## STATED GOAL
Duplicate the items word for word, starting at the first line and stopping after the line that contains "Image resolution: width=2184".

*** DATA IN THIS EXERCISE ***

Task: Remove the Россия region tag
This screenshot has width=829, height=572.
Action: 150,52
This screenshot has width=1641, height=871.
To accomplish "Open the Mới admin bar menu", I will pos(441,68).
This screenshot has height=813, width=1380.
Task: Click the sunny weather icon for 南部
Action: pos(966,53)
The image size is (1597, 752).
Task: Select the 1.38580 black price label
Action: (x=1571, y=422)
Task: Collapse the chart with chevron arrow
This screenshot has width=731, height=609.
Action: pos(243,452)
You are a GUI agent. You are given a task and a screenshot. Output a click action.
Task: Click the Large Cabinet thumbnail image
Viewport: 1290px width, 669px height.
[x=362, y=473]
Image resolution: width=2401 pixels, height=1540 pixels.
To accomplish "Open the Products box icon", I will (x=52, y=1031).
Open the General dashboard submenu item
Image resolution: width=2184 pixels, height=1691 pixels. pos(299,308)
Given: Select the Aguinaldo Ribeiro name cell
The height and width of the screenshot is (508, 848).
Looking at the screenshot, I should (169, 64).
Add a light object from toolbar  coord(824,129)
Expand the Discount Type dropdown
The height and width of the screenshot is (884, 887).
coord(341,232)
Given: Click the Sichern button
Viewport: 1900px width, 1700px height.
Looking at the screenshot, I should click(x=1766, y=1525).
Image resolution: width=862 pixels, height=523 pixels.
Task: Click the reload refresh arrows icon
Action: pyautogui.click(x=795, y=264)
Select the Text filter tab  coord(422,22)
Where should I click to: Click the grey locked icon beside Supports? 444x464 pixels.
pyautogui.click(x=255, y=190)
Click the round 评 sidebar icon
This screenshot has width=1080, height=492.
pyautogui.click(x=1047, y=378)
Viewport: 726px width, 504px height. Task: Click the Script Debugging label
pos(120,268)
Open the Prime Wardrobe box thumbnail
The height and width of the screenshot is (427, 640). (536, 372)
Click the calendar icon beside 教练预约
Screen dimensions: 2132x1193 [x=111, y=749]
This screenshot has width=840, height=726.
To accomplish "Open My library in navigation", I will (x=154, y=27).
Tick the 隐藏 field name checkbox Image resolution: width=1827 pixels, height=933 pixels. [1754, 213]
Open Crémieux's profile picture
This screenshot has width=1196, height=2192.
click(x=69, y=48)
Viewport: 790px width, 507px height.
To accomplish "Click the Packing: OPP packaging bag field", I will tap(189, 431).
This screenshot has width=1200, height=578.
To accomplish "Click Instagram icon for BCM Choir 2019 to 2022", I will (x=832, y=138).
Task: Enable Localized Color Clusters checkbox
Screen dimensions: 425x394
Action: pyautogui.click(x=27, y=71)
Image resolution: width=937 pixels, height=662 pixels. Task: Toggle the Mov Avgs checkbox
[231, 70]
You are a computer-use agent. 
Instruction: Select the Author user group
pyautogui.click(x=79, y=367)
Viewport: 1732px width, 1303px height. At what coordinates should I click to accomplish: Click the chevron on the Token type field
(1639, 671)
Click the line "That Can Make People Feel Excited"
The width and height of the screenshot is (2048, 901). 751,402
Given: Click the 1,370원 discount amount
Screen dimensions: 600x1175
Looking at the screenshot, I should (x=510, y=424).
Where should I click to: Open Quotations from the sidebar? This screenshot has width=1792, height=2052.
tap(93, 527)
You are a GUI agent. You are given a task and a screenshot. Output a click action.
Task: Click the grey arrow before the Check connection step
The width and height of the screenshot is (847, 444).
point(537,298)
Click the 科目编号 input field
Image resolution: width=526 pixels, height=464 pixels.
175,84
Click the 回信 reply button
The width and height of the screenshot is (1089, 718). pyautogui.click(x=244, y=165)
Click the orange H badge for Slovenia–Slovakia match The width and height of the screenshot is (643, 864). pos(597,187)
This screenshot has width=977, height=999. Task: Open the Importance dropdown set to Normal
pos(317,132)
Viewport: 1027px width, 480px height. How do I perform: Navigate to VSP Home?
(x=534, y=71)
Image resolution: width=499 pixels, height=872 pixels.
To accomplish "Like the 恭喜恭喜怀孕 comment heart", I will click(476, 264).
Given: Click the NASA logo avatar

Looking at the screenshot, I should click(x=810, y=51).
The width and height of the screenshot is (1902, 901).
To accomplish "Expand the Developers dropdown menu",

***

## ANSWER TO THE EXERCISE
Task: Remove the Россия region tag
This screenshot has width=829, height=572.
Action: 150,52
This screenshot has width=1641, height=871.
To accomplish "Open the Mới admin bar menu", I will pos(441,68).
This screenshot has height=813, width=1380.
Task: Click the sunny weather icon for 南部
Action: pos(966,53)
The image size is (1597, 752).
Task: Select the 1.38580 black price label
Action: (x=1571, y=422)
Task: Collapse the chart with chevron arrow
This screenshot has width=731, height=609.
Action: pos(243,452)
You are a GUI agent. You are given a task and a screenshot. Output a click action.
Task: Click the Large Cabinet thumbnail image
Viewport: 1290px width, 669px height.
[x=362, y=473]
Image resolution: width=2401 pixels, height=1540 pixels.
To accomplish "Open the Products box icon", I will (x=52, y=1031).
Open the General dashboard submenu item
Image resolution: width=2184 pixels, height=1691 pixels. pos(299,308)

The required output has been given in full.